ティプー・スルタンとは?
てぃぷーすると
ティプー・スルタンとは、18世紀インド南部のマイソール王国を統治し、イギリス東インド会社に最後まで抵抗したことで知られるスルタン(君主)です。
ティプー・スルタン(1750年頃〜1799年)は、インド南部のマイソール王国のスルタンで、父ハイダル・アリーの後を継いで1782年から統治しました。「マイソールの虎」とも呼ばれ、その猛烈な抵抗精神と戦略的才能から、インドにおけるイギリス植民地支配への最も強力な抵抗者のひとりとして歴史に刻まれています。

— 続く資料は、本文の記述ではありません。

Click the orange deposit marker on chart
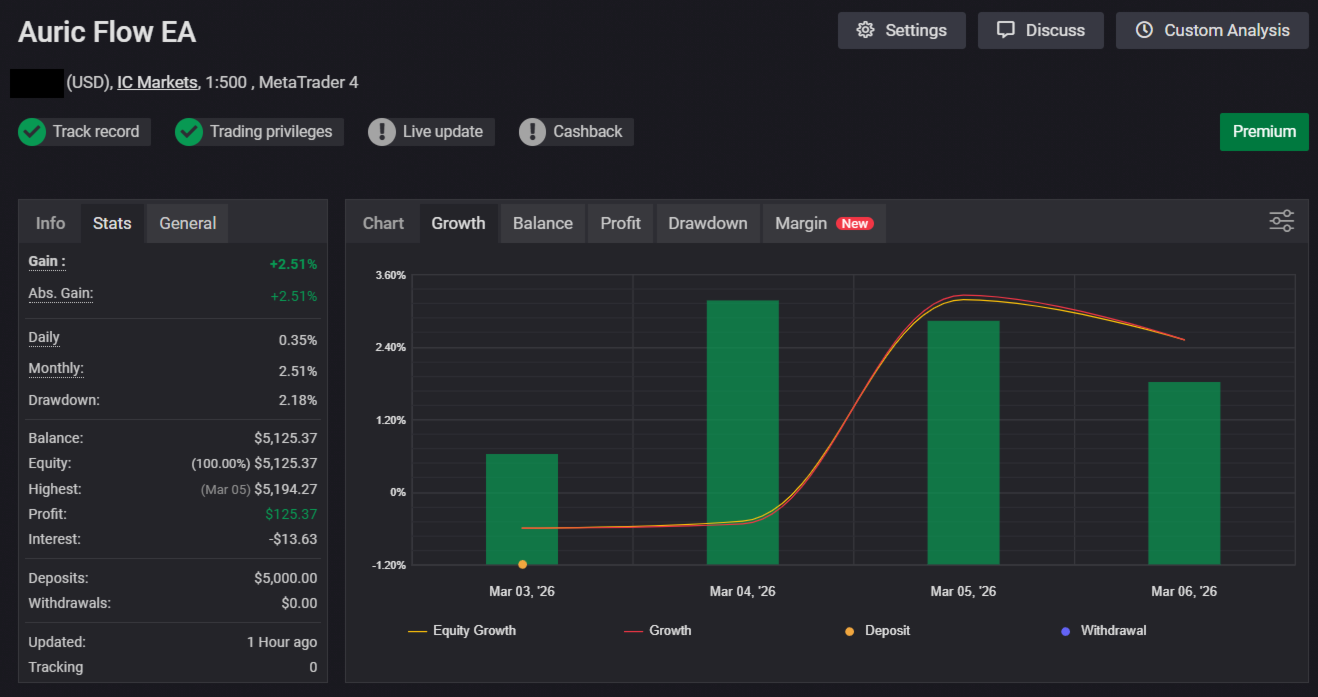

ティプーはイギリス東インド会社に対して四度にわたるマイソール戦争を戦い、独自の軍事技術を駆使しました。特に注目されるのはロケット兵器の活用で、鉄製ケーシングを用いたロケット砲を大規模に運用し、後のイギリス軍やフランス軍の技術開発にも影響を与えたとされています。また、フランス革命政府とも外交関係を結び、イギリスへの対抗手段を多角的に模索しました。

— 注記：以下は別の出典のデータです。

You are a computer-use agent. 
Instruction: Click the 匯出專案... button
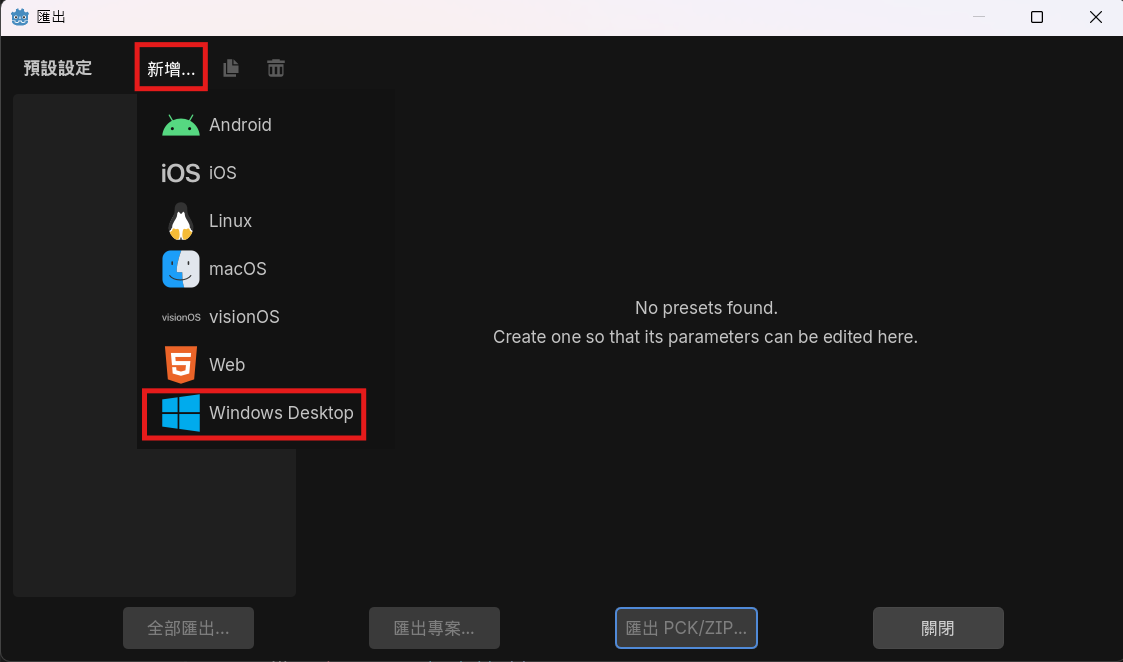(x=434, y=628)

内政においても、農業・貿易・行政の改革を積極的に推進し、近代的統治の萌芽ともいえる施策を打ちました。シルク産業の振興や、度量衡の統一なども手がけています。しかし1799年、第四次マイソール戦争でイギリス・ハイデラバード・マラーター連合軍に首都シュリーランガパトナムを包囲され、城壁防衛中に戦死しました。彼の死はマイソール王国の実質的な終焉を意味し、インドにおけるイギリスの覇権確立を大きく前進させることになりました。
今日のインドでは、外国支配への抵抗の象徴として高く評価される一方、宗教政策をめぐる歴史的評価は多様であり、研究者の間で議論が続いています。
使い方・例文
「ティプー・スルタンが使用したロケット兵器は、近代ロケット技術の先駆けとして注目される」という文脈で登場します。また、インドの植民地抵抗史や18世紀の南アジア政治史を学ぶ際に必ず取り上げられる人物です。